DESCRIPTION OF THE TASK:
Copy only the lines from the one with "Viewport: 1568px width, 773px height." through the end of the records, exactly as they stand. No pictures belong in the copy.

**** DATA IN THIS EXERCISE

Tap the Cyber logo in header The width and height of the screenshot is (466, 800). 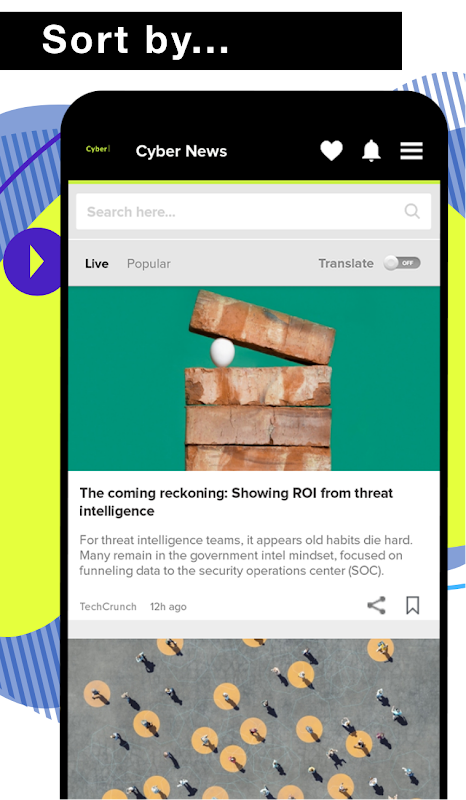pos(97,149)
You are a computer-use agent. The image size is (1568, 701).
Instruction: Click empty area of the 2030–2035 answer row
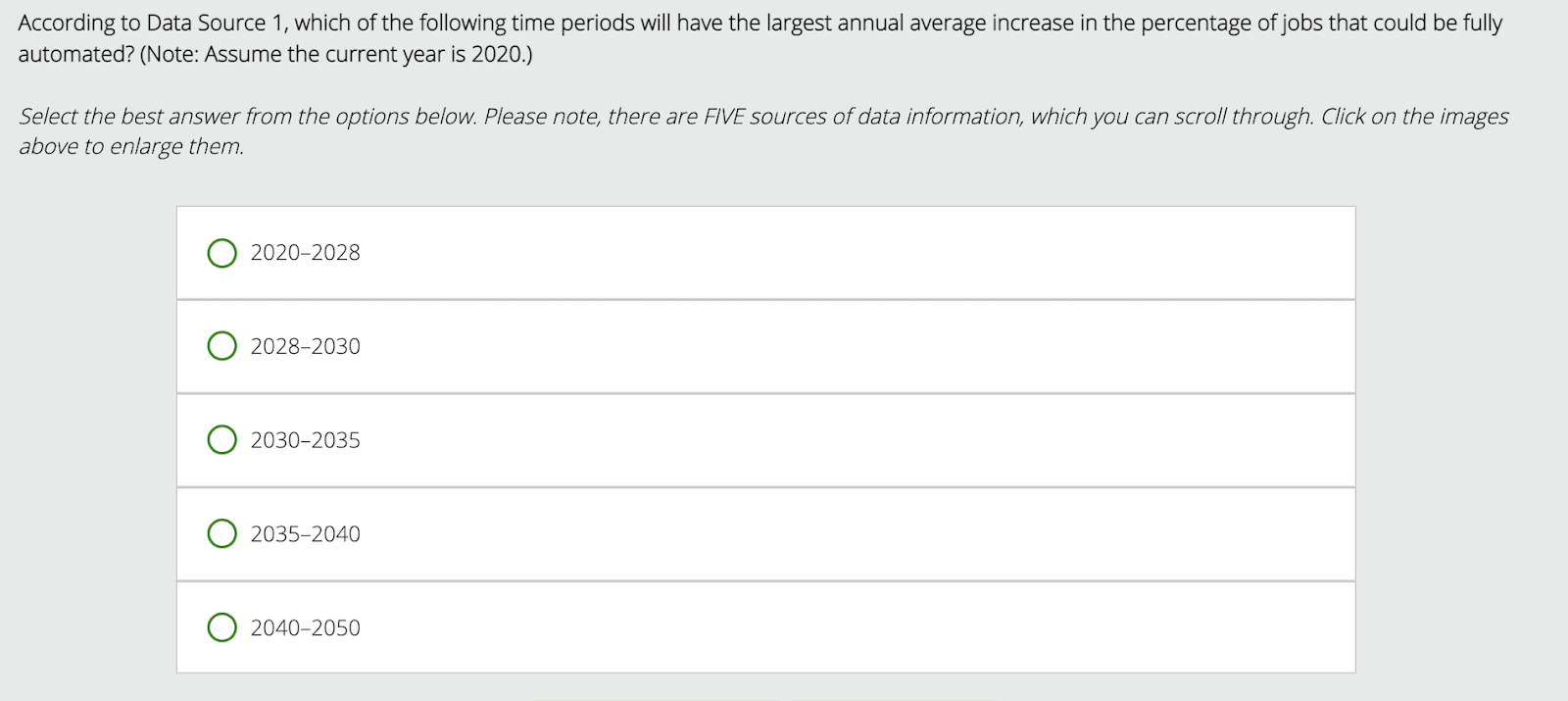pos(833,440)
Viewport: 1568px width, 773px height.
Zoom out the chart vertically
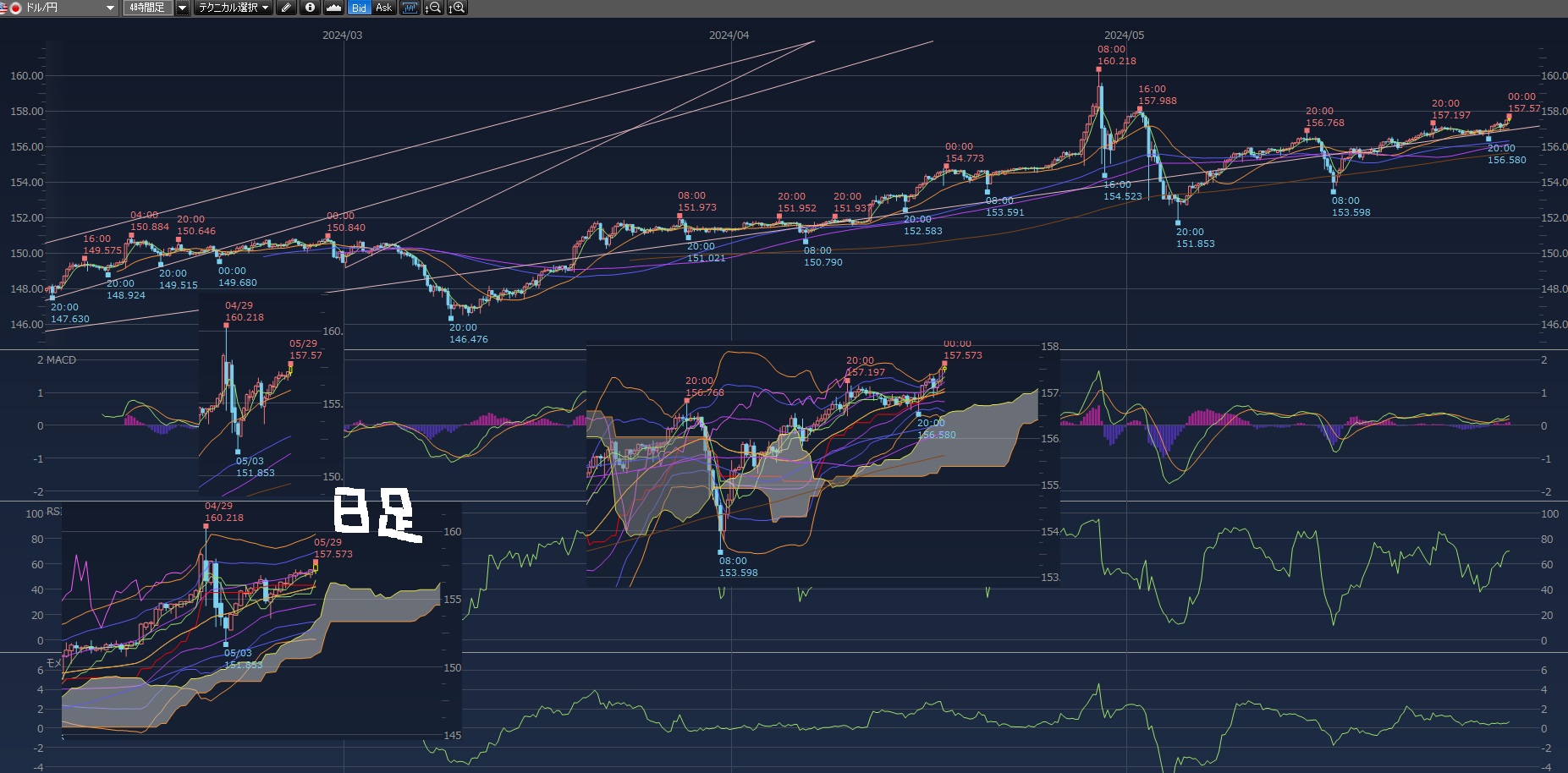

********

SOLUTION TO THE EXERCISE:
Viewport: 1568px width, 773px height.
Zoom out the chart vertically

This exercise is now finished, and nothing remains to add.